• UNILEVER SOUTH AFRICA HOLDINGS PROPRIETARY LIMITED (UNILEVER)

    Unilever has a 31 December year-end, but its results for the 12 months to 30 June 2017 have been equity accounted in Remgro’s results for the year under review. Unilever’s contribution to Remgro’s headline earnings for the year under review decreased to R449 million (2016: R461 million).

    Unilever’s restructuring costs for the 12 months under review amounted to R104 million (2016: R83 million) driven mainly by reorganisation across the business to improve efficiencies.

    Unilever’s net profit for the 12 months to 30 June 2017 decreased to R1 733 million (2016: R1 780 million).

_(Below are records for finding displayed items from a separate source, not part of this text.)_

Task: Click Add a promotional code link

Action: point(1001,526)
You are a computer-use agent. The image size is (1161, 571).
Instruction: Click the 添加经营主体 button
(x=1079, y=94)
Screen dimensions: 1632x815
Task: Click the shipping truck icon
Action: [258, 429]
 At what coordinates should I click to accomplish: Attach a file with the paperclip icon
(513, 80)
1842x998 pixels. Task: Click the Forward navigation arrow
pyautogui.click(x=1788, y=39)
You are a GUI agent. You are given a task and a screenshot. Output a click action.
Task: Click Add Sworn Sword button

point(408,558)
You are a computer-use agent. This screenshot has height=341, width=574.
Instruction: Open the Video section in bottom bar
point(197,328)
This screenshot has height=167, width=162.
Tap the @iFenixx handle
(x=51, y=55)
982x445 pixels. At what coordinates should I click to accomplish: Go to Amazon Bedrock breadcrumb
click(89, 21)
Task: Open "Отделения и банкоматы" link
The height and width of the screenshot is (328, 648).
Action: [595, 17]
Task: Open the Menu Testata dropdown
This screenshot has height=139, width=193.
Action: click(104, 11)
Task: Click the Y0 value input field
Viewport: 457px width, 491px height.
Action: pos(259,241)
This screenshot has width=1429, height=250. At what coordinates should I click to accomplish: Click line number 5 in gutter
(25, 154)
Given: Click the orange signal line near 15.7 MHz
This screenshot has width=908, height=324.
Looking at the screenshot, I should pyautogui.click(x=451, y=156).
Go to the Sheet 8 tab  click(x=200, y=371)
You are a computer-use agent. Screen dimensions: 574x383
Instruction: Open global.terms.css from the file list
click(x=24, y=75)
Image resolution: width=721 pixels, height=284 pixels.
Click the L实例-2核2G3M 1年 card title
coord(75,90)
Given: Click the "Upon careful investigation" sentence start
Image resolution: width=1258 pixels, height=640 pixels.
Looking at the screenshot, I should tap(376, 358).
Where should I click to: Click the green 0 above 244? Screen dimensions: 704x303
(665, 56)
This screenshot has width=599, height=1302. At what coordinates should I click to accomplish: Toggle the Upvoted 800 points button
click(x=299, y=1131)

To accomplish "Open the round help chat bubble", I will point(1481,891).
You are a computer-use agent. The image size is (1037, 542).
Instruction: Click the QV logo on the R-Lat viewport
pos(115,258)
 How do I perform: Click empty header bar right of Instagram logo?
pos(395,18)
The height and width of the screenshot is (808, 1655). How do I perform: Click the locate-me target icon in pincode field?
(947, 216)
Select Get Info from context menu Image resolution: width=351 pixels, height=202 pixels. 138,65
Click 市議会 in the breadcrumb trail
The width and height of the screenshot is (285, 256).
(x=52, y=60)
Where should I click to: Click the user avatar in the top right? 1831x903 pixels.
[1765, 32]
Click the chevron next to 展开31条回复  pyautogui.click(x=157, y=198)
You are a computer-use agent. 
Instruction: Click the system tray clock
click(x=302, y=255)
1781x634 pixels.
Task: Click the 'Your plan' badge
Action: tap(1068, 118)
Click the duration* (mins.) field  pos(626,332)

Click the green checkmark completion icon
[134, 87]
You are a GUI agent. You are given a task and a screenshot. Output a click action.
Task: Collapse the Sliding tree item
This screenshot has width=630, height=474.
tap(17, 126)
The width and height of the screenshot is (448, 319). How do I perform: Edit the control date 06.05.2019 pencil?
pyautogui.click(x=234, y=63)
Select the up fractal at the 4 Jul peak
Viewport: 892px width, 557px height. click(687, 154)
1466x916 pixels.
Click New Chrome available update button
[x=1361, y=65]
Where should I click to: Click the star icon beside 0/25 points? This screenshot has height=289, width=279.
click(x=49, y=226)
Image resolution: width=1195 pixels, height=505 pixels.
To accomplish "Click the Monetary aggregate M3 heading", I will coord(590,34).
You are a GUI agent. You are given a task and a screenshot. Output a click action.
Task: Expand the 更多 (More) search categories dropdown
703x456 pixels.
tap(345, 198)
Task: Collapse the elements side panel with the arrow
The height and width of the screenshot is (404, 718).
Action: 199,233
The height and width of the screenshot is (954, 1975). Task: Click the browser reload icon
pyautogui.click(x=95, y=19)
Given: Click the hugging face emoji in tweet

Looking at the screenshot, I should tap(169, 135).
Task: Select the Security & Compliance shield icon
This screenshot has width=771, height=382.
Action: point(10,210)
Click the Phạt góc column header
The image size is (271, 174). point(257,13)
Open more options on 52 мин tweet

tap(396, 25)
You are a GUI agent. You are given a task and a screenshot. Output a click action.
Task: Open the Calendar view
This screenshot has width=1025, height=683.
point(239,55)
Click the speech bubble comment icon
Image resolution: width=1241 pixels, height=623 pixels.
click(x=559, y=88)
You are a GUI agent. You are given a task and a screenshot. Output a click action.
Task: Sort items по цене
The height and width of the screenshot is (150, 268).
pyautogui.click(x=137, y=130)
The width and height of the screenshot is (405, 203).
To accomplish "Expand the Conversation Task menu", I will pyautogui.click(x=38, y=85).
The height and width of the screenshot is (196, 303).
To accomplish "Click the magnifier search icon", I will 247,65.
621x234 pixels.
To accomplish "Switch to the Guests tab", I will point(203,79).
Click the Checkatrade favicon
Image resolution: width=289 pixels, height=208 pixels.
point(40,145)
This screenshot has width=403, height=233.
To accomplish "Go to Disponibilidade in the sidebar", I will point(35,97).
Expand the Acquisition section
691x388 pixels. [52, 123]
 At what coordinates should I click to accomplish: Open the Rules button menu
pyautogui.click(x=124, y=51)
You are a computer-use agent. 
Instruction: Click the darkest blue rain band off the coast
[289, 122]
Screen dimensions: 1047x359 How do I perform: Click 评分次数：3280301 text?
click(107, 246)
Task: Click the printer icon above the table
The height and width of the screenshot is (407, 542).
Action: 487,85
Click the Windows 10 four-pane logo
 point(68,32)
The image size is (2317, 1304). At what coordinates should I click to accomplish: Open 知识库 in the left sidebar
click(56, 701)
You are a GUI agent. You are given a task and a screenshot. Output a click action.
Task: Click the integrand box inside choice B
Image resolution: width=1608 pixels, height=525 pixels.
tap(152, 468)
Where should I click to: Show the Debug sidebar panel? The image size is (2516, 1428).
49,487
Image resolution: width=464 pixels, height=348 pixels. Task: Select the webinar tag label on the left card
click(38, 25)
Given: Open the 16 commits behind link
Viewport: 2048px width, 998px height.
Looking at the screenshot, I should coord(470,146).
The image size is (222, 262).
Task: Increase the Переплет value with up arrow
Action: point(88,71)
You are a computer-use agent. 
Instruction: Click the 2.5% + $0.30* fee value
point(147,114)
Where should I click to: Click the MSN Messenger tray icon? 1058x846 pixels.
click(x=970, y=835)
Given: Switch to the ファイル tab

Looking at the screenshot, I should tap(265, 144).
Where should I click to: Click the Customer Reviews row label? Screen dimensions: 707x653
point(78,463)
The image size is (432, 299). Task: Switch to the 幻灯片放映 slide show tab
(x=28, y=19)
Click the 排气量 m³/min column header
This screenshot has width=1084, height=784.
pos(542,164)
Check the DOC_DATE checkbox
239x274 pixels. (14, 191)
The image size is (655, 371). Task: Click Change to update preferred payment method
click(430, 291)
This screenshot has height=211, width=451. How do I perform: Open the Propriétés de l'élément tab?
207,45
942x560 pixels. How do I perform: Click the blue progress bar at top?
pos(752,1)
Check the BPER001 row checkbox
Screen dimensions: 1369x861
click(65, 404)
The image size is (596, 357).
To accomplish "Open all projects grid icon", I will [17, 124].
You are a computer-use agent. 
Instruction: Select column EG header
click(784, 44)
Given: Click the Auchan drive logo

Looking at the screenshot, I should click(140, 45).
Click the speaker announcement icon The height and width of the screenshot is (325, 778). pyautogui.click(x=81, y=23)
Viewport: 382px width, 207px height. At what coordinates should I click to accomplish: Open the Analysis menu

  • Distell Group Limited (Distell)

    Distell has a June year-end and therefore its results for the 12 months ended 30 June 2017 have been included in Remgro’s results for the year under review. Distell’s contribution to Remgro’s headline earnings for the year under review, which includes Remgro’s indirect interest in Distell held through Capevin Holdings Limited, decreased by 3.6% to R481 million (2016: R499 million).

    Distell’s reported headline earnings for its year ended 30 June 2017 decreased by 3.6% to R1 553 million (2016: R1 611 million), mainly due to the stronger rand. Headline earnings adjusted for foreign currency movements increased by 7.3% to R1 600 million (2016: R1 491 million).

    Distell reported for its year ended 30 June 2017 that turnover increased by 3.7% to R22 259 million (2016: R21 470 million). Sales volume and revenue growth in the South African market remained muted as the country is in a technical recession and with intensified competition and corporate action. The latter half of the year showed early signs of a recovery as volumes grew by 5% over the comparative period. The rest of Africa delivered mixed results amid continued economic uncertainty and lower income from commodities. Revenue was maintained on sales volumes, which were down by 5.2%. Certain focus markets recorded strong growth, but overall performance was negatively impacted by challenging macroeconomic conditions in Angola. Revenue derived from overseas markets showed resilience amid more challenging trading conditions and the consolidation of multinational competitors entrenching their dominant positions. Revenue and earnings from international operations were negatively impacted by a stronger rand, which appreciated by 11% against the basket of currencies of countries with which Distell trades. Revenue derived from operations outside of South Africa comprises 30.8% of Distell’s revenue.

  • RCL FOODS Limited (RCL FOODS)

    For the year ended 30 June 2017, RCL Foods reported headline earnings from continuing operations amounting to R549 million (2016: R833 million). Remgro’s share of the headline earnings of RCL Foods amounted to R424 million (2016: R645 million) for the year under review.

    Severe drought conditions and a lack of economic growth over the past two years have intersected to create a tough environment for consumers and businesses alike. Demand and volumes have become constricted and record drought-related hikes in input costs could in many cases not be passed on, leading to contracting margins. Poultry imports, and more recently, rapidly increasing sugar imports, have been adding pressure to domestic supplies.

    Against this negative background, a highlight of the year has been a higher sugar price, which has compensated for the drought-related decline in production volumes. Similarly, the increased engagement and understanding among industry players and government in response to the poultry crisis will hopefully create a platform for a healthier industry going forward.

    It should be noted that the prior period’s headline earnings included the release of a R163 million provision for uncertain taxation disputes raised as part of the Foodcorp acquisition that was concluded in RCL Foods’ favour.

    RCL Foods’ total revenue for the year under review declined 0.3% to R24.95 billion (2016: R25.03 billion).

    The Consumer division’s revenue increased by 1.5% to R13.5 billion (2016: R13.3 billion). The Chicken business unit’s EBITDA declined by 63.9% to R57 million largely due to the impact of the oversupplied retail poultry market. The remaining Groceries business units’ EBITDA declined by 16.9% to R449 million largely due to challenges in the Beverages and Speciality business units.

    While the Sugar & Milling division’s revenue declined 2.7% to R14.5 billion (2016: R14.9 billion), EBITDA increased by 38.5% to R1 036 million (2016: R748 million). Sugar’s EBITDA increased by 119.5% to R507 million (2016: R231 million) due to favourable sugar prices and an improved channel mix, which compensated for the drought-induced decline in production volumes (down 289 603 tonnes). In addition, Sugar also benefited from theR158 million insurance receipt for the Pongola silo. Animal Feed and Millbake’s EBITDA declined as both business unitswere negatively impacted by high raw material input costs and lower volumes.

    Revenue from the Logistics division increased by 2.3% to R2 033 million (2016: R1 987 million), with EBITDA declining 22.2% to R203 million (2016: R261 million). The generally muted economic environment and resulting subdued consumer spending, coupled with significant disruptions in the chicken industry, served to constrain growth during the period.